Entries taken from a collection
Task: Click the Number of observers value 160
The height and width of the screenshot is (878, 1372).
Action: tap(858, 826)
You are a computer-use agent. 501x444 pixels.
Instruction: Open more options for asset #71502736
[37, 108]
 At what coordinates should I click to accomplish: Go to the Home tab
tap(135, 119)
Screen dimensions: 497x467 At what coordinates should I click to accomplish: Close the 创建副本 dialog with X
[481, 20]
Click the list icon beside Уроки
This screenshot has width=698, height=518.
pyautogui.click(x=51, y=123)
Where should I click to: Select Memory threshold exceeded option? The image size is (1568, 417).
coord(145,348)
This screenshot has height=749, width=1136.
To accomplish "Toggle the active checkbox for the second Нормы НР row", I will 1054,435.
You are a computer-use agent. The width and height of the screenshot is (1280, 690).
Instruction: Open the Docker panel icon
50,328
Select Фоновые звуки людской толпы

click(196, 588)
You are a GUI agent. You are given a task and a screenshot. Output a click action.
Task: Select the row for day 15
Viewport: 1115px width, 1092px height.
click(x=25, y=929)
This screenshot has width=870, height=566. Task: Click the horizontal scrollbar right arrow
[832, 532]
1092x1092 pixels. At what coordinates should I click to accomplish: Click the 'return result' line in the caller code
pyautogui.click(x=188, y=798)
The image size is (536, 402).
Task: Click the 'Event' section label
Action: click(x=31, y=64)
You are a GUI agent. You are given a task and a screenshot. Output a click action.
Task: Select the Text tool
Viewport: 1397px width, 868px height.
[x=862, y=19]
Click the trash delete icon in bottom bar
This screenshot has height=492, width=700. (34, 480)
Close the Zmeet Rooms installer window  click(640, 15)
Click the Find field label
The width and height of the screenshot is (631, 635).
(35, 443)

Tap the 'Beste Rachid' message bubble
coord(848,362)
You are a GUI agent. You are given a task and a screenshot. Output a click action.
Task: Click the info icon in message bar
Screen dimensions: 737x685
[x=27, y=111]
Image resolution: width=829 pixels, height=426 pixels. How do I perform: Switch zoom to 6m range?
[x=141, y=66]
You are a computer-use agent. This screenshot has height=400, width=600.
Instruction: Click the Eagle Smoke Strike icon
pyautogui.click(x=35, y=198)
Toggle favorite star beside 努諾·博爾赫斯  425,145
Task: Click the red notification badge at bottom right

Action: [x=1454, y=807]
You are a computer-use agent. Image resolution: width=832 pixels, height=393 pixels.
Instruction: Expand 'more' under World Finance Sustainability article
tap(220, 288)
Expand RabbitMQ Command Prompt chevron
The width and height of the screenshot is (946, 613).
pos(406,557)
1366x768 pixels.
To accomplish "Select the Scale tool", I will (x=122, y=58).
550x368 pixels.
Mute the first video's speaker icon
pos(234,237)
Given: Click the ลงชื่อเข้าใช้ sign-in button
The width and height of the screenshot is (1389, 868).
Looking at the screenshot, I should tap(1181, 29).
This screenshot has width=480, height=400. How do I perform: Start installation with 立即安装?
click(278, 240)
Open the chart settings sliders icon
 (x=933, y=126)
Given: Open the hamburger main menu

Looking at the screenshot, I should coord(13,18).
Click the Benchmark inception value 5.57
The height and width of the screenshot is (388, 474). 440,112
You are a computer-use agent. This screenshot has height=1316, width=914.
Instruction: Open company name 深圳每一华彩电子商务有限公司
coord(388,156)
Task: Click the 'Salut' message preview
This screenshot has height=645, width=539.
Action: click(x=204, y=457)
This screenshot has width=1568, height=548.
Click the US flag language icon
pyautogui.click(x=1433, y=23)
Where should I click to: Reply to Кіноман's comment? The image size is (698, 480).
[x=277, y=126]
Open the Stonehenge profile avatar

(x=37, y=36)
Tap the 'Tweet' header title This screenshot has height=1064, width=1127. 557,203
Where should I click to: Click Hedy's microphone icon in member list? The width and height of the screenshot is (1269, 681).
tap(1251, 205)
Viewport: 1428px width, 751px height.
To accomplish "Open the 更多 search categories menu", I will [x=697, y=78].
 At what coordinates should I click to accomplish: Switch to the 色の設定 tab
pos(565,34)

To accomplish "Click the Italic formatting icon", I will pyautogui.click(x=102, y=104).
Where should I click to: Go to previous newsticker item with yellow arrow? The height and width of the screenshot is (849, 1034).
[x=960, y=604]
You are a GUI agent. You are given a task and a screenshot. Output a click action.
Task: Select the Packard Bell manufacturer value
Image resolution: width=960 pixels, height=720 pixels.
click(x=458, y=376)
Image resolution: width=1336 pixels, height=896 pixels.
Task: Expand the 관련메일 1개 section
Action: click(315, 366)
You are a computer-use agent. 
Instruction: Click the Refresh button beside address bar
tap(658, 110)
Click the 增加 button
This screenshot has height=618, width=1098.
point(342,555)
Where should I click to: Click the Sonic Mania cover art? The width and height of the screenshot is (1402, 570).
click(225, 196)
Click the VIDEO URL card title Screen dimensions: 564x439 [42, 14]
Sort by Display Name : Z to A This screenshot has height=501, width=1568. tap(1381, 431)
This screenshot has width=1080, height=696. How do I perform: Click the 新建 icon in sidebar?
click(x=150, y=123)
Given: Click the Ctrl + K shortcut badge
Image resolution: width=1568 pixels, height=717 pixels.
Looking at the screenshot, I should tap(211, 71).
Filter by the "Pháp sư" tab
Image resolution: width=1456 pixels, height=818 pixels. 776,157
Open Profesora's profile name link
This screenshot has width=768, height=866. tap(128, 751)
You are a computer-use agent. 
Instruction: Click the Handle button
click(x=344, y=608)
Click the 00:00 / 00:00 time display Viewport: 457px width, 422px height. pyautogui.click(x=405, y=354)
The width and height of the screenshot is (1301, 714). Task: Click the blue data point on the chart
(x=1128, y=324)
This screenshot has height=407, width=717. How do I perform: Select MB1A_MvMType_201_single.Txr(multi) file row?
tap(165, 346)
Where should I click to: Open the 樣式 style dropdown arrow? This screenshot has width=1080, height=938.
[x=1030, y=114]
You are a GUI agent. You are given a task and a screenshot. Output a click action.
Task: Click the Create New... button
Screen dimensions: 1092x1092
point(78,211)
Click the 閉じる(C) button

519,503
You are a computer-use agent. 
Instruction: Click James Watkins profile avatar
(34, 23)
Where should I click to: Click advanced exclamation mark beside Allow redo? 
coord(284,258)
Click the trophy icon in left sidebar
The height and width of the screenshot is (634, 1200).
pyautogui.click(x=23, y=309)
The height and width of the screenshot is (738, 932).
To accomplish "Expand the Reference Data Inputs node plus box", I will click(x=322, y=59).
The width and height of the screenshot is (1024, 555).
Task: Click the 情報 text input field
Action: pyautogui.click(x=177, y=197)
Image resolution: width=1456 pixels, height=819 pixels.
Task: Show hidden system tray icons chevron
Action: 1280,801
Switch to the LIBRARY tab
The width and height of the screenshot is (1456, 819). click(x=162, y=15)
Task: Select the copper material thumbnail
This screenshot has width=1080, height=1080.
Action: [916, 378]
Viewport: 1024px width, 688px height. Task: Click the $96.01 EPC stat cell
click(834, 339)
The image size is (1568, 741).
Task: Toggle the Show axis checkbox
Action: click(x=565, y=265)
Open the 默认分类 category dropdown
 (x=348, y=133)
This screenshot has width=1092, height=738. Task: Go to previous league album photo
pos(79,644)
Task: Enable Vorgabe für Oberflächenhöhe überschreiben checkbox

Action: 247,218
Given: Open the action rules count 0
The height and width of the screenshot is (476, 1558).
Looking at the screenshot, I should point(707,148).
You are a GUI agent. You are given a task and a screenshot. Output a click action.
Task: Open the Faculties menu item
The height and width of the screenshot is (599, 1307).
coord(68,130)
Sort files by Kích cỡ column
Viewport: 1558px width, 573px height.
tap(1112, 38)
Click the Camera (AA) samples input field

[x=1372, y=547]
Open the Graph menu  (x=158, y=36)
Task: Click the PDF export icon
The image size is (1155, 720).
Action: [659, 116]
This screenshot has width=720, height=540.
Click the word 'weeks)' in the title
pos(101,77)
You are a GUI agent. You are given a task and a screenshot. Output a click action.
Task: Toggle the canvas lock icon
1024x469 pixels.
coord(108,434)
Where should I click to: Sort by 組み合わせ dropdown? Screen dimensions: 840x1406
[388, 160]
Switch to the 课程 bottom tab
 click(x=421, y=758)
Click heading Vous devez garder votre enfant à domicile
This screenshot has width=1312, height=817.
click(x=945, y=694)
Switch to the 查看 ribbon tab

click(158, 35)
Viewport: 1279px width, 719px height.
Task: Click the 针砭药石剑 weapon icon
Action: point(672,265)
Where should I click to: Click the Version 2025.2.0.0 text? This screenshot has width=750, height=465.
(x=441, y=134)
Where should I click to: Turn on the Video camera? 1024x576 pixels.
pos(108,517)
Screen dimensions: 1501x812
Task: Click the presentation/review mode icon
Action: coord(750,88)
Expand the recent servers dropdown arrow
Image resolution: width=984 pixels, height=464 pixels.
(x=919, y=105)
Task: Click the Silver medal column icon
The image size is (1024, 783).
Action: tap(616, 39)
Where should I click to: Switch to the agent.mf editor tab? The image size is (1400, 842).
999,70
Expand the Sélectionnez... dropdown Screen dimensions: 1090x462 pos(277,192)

Task details
Each line above that contains the word "tool" should be copied.

Finished task
Task: Select the Text tool
To accomplish "Select the Scale tool", I will (x=122, y=58).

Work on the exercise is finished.